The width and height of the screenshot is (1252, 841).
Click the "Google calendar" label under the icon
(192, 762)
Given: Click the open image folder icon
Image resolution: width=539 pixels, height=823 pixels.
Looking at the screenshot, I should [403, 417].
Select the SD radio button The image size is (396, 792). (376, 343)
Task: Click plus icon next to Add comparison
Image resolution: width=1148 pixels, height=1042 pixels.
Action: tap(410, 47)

=====

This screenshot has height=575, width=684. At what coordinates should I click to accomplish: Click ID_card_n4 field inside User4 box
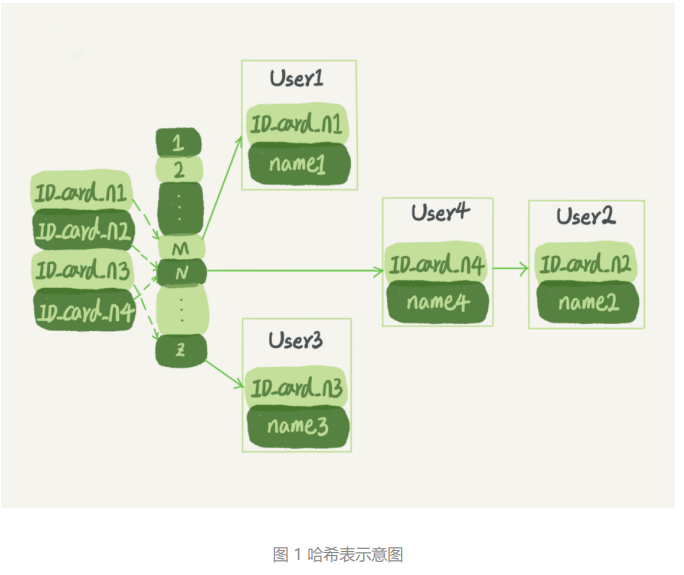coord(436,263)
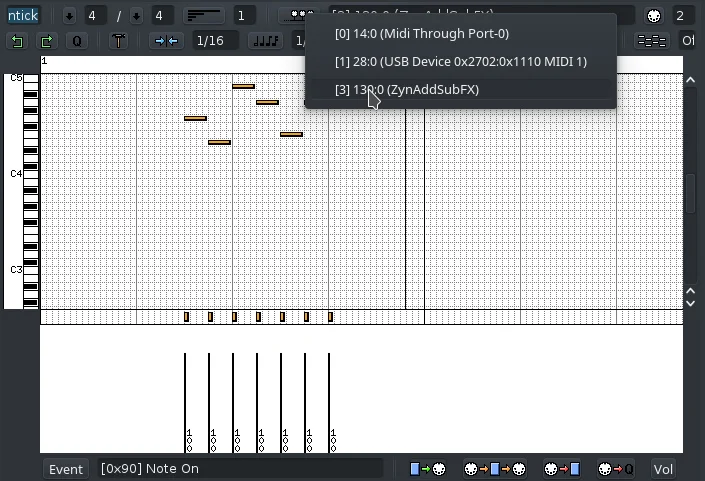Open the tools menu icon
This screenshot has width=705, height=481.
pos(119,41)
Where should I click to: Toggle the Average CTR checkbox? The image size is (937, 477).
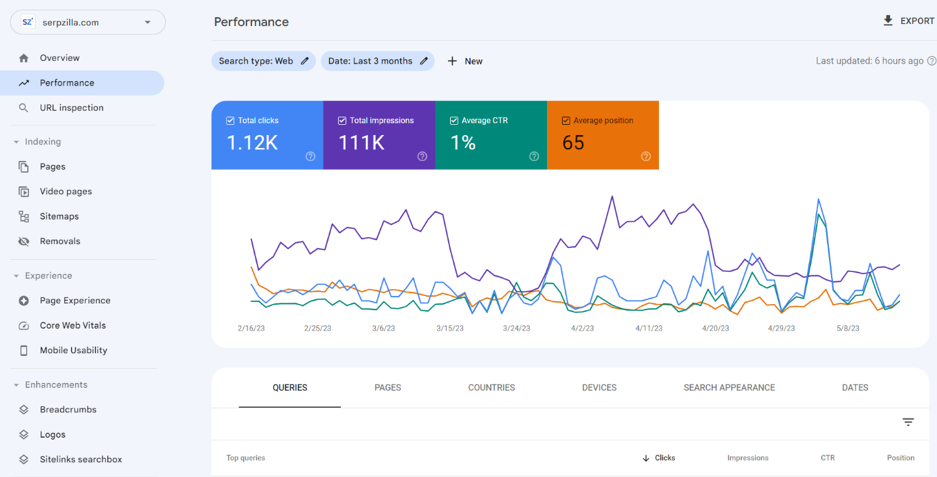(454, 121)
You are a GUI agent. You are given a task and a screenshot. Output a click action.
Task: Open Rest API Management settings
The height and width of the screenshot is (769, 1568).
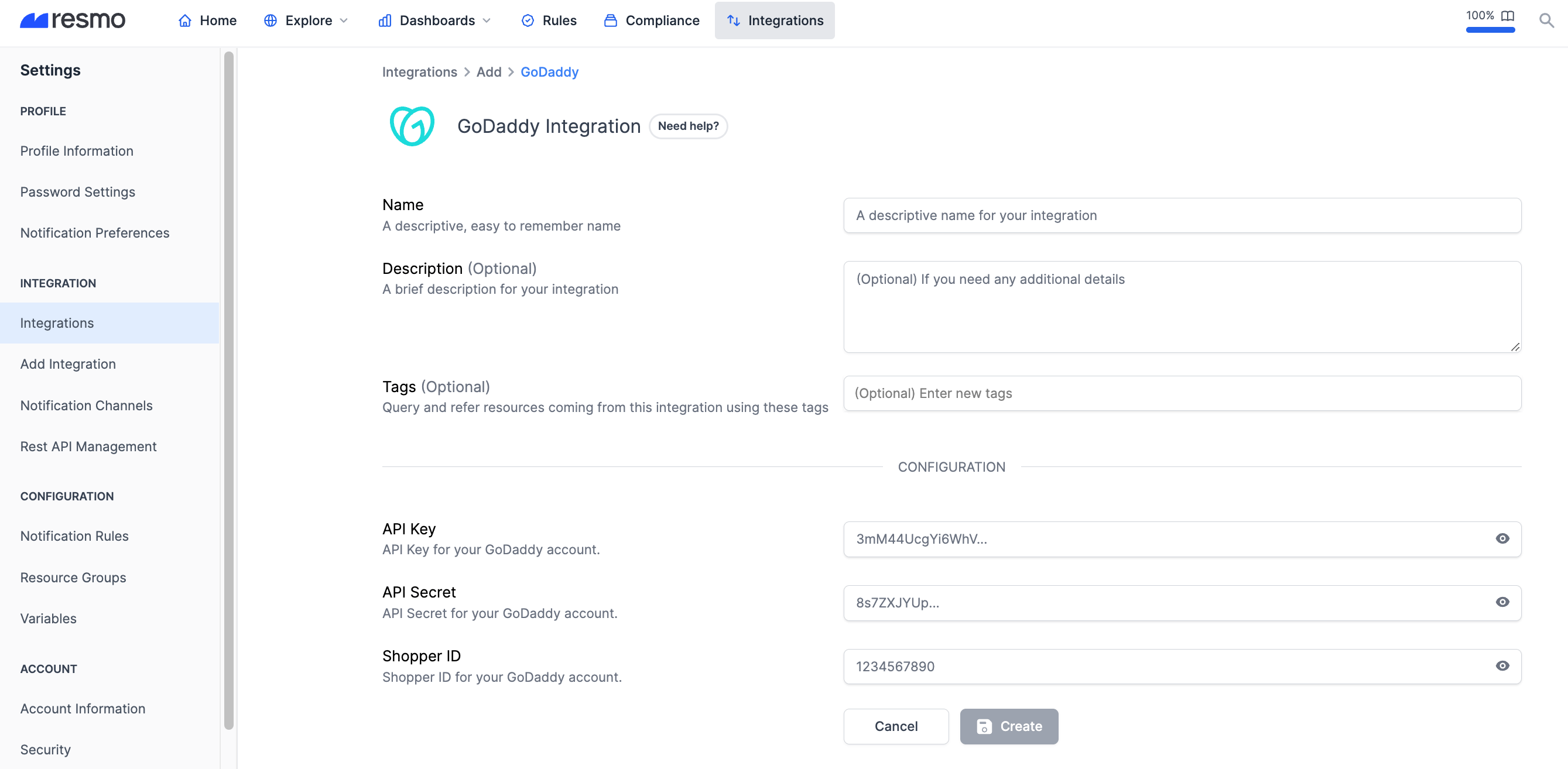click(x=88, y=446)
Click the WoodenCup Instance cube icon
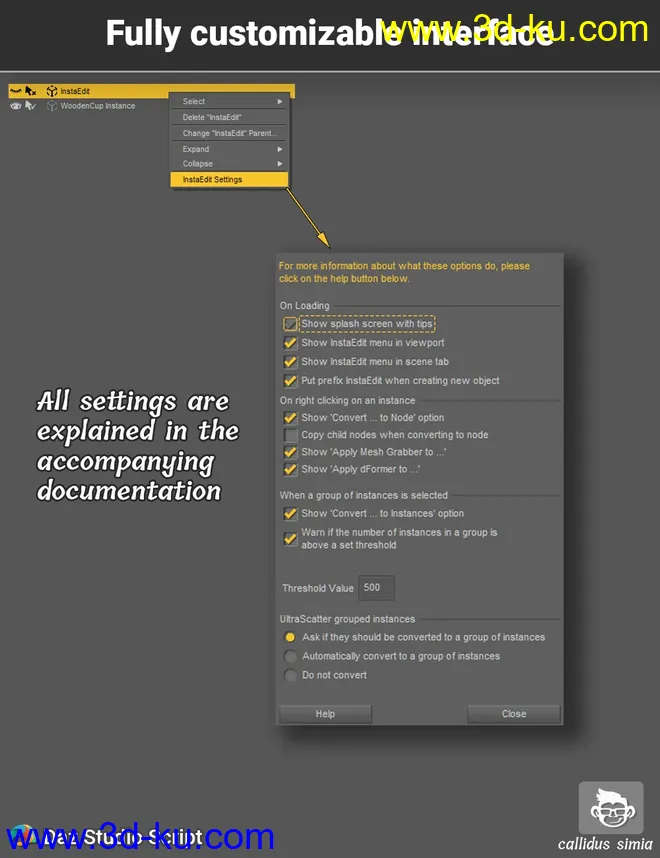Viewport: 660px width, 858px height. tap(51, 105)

=====

- [WHAT TO PRODUCE] The required output is the stretch of entries above from the line containing "under the icon" through the line containing "Task: Click plus icon next to Add comparison", reproduced exactly.

- [ANSWER TO THE PROBLEM]
Click the "Google calendar" label under the icon
(192, 762)
Given: Click the open image folder icon
Image resolution: width=539 pixels, height=823 pixels.
Looking at the screenshot, I should [403, 417].
Select the SD radio button The image size is (396, 792). (376, 343)
Task: Click plus icon next to Add comparison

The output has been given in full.